(УСЛОВИЕ ЗАДАЧИ A) Кто, согласно отрывку о Никитине, рассказывал, что Никитин был одним из самых любимых учеников Попова?
(УСЛОВИЕ ЗАДАЧИ B) Допишите отрывок о Никитине, продолжив его после последнего предложения.

─── ВЫБРАННЫЙ ОТРЫВОК

Михаил Буткевич - К игровому театру. Лирический трактат
Никитин был потом одним из самых любимых учеников Алексея Дмитриевича Попова — об этом рассказывала нам М. О. Кнебель. Поговаривали также и о том, что Никитин был очень, очень способным и многообещающим студентом. К тому же времени, когда мы, третий после никитинского курс А. Д. П., услышали эту легенду, следы ее героя были затеряны где-то в сибирских театральных просторах и по институту ходили невеселые слухи. Одна из таких приглушенных версий сообщала: Никитин спивается. И это было чересчур похоже на правду, так как Попов вряд ли мог ошибиться в его таланте.
Его причуды ставили вас в тупик.
Вас незаметно охватывало самочувствие барана, остолбеневшего перед новыми воротами. Пожелания его были нелогичны, как каприз, и не обсуждались, как приказ.
Однажды, в конце первого курса, после нескольких неудачных попыток с другими этюдами и с другими педагогами, я показал свою режиссерскую работу прямо Попову.

──────
─── ИСХОДНЫЕ МАТЕРИАЛЫ

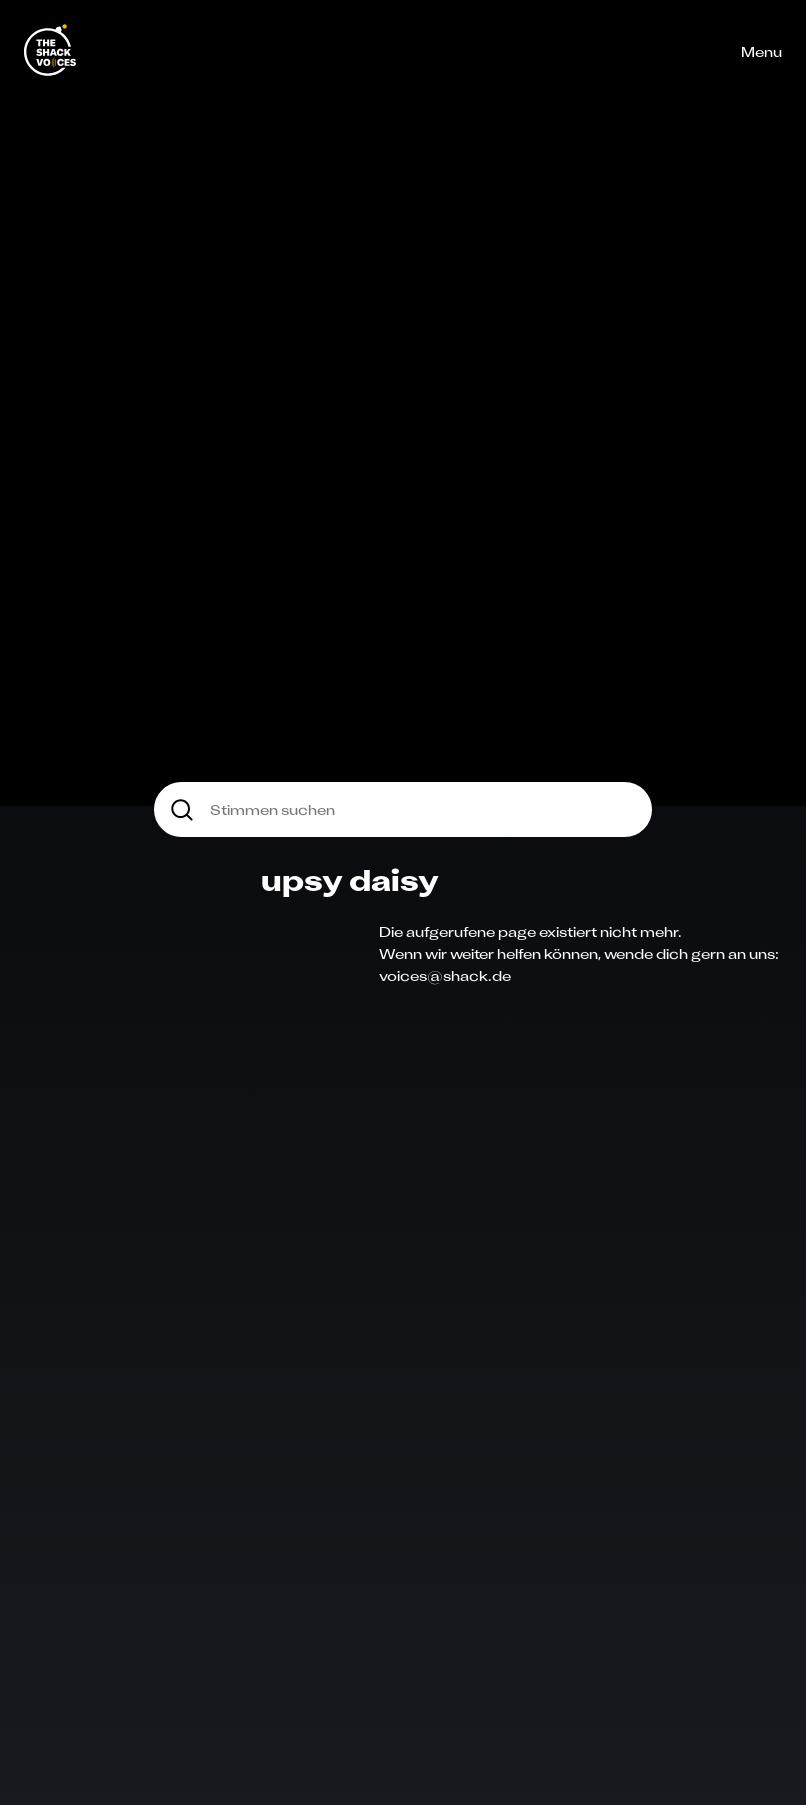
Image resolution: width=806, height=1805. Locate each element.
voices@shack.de (445, 975)
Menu (761, 51)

──────

(ОТВЕТ A) Об этом рассказывала М. О. Кнебель.

(ОТВЕТ B)
Это был этюд по картине "Мать" популярного в те времена художника Неменского. Я погасил в аудитории свет, включил два прожектора, уведенных нелегально из малого зала, дал сигнал баянисту.
В уютном, узком луче света, прямо на полу, вперемешку с вещмешками, плащ-палатками и автоматами ППШ, укрывшись с головой шинелями, вповалку спали солдаты; на лавке, у русской печки, немолодая женщина пришивала к гимнастерке подворотничок, а внизу, повернувшись к свету, молоденький солдат, почти мальчик, вслух читал раненому старшине письмо из дома от своей матери. Из окружающей темноты сюда, в уютный круг света, тихо наплывали то глухое погромыхивание передовой, то задушевная песня гармошки: " Я ухо-дил тог-да в по-ход, в дале-о-кие-э края..." Ничего особенного в этом этюде не было, но зато атмосфера была — будь здоров!
Зажгли свет. Покойный Боря Марков спрятал свой баян в футляр, я вытащил в коридор огромный лист железа, потряхивая который, я в темноте имитировал сам далекую кононаду. Началось обсуждение.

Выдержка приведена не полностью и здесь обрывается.